Ainsworth expanded on Bowlby’s work in her famous “Strange Situation” study. This study involved observing children between the ages of 12-18 months responding to a situation in which they were briefly left alone and then reunited with their mother. Based on these observations, Ainsworth concluded that there were three major styles of attachment with their characteristics (Ainsworth, Blehar, Waters & Wall 1978):

Secure attachment

As children:

 Are able to separate from parent

 Greet the return of parents with positive behaviour  Prefers parents to strangers

As adults:

 Have trusting, lasting relationships  Tend to have high self-esteem

 Are comfortable sharing feelings with friends and partners  Seek out social support

Ambivalent-insecure attachment

As children:

 May be extremely suspicious of strangers

 Display distress when separated from a parent or caregiver

 Do not appear to be comforted when their parents return. Child might even passively reject the parent by refusing comfort or display direct aggressions towards the parent or caregiver.

As adults:

 Could feel reluctant about becoming close to others

 Worry that their partner does not love them, which could lead to frequent breakups

 Can become very distraught after the end of a relationship Avoidant-insecure attachment:

As children:

 Tend to avoid parents and caregivers usually after a period of absence

 Might not reject attention from their parent but neither do they seek contact or comfort

 They do not show preference between a parent and a complete stranger As adults:

 May have difficulty with intimacy and close relationships

 Do not invest much emotion in social and romantic relationships. Show little distress when a relationship ends

 Fail to support partners during stressful times and show an inability to share feelings, thoughts and emotions with partners.

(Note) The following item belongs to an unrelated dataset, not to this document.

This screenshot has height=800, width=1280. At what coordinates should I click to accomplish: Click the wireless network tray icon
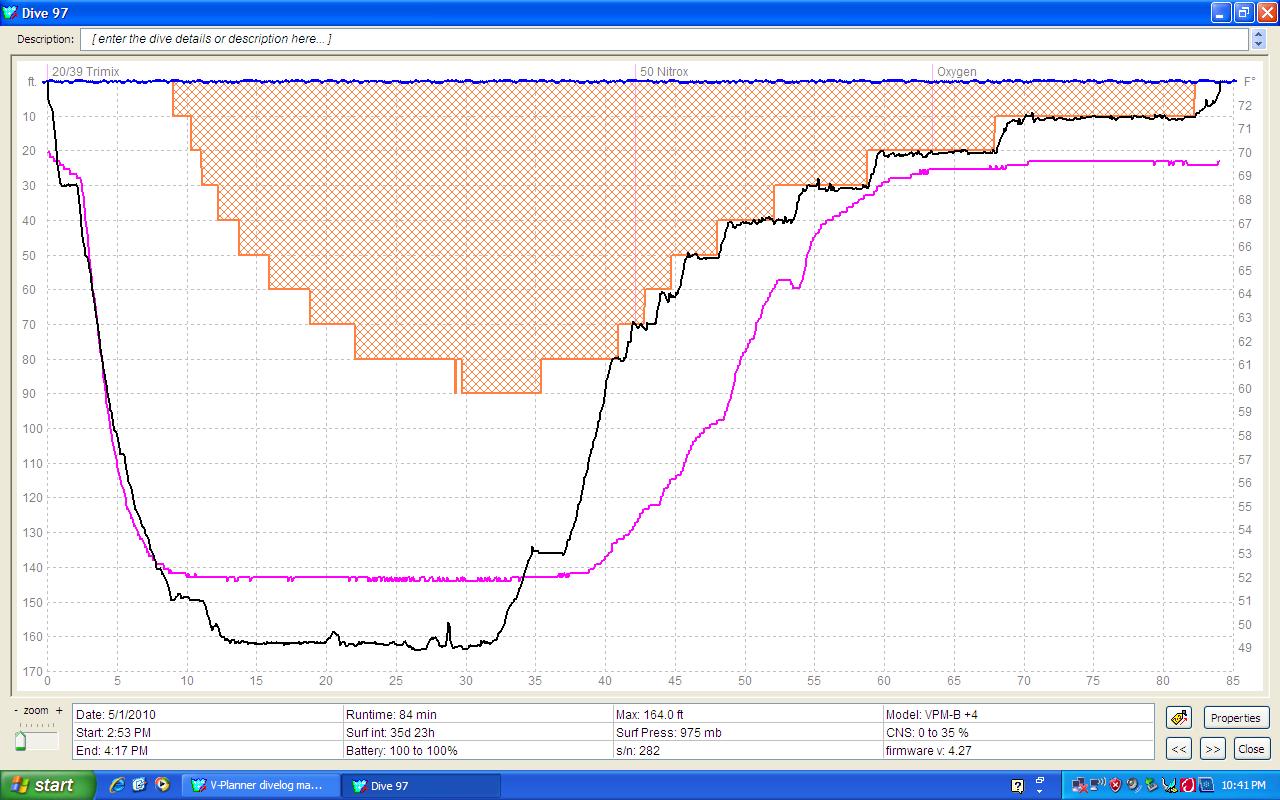point(1097,785)
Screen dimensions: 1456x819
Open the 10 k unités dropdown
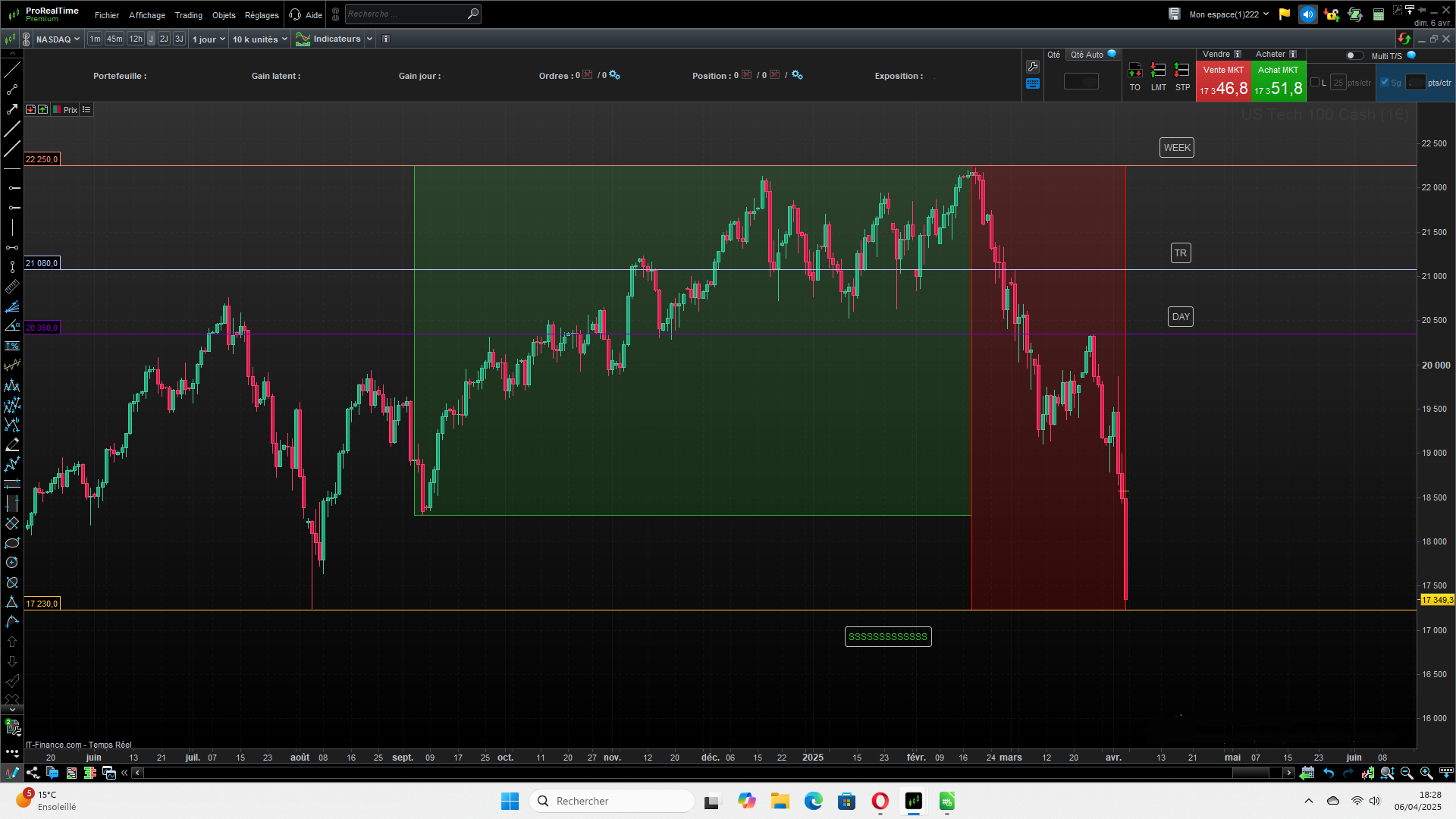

Attachment and trauma in the adolescent

According to Geldard and Geldard (2010:19), attachment problems are one of the unresolved issues that need to be looked into in understanding adolescent behaviour. He defines attachment challenges as “the tendency of a child to repeatedly seek closeness with a specific person, usually the mother, in order to reduce internal tension.” The kind of attachments a child develops with his caregiver has an effect on the child’s development throughout his life and how he deals with stressful and traumatic situations. Providing a nurturing environment is, according to Wilkinson (2010), the key to emotional wellbeing and thus positive attachments. He elaborates on this topic by stating that secure and loving care giving is important for an individual to develop to his or her full potential. Furthermore, “parent’s model containment of anxiety and difficult emotions for their children and their children learn from them” (Fargher & Dooley 2011:3). The authors explain that parents then act as ‘gatekeepers’ protecting their baby from any situation that the baby cannot cope with or endure. When experiencing this security, the baby internalises this function; therefore the parents help their children to think emotionally and process anxiety and deal with it in ordinary life. It can then be argued that the care given by the parents thus reflects the parents’ own early experience of being cared for and therefore the parents’ own attachment style (Wilkinson 2010). Attachment problems have been linked in adolescents to eating disorders, substance abuse, violence, poor self-image and anxiety (Wenar & Kerig 2006). Adverse childhood experiences are therefore a strong predictor of emotional andphysical problems in adulthood (Broad & Wheeler 2006).